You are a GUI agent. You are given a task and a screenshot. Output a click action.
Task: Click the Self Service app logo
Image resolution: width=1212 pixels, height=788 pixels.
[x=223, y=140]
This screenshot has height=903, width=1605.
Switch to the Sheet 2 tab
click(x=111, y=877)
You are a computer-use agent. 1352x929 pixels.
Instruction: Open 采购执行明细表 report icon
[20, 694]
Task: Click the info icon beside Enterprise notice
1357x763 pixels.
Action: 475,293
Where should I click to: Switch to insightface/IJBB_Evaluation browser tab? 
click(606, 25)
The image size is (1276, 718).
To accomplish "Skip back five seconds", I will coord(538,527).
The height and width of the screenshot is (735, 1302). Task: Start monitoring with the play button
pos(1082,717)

::::

◆ **WHAT YOU HAVE TO DO**: When a line in the data contains the string "agent", copy that line.

◆ **WRITTEN RESPONSE**:
You are a GUI agent. You are given a task and a screenshot. Output a click action.
You are a computer-use agent. 1352x929 pixels.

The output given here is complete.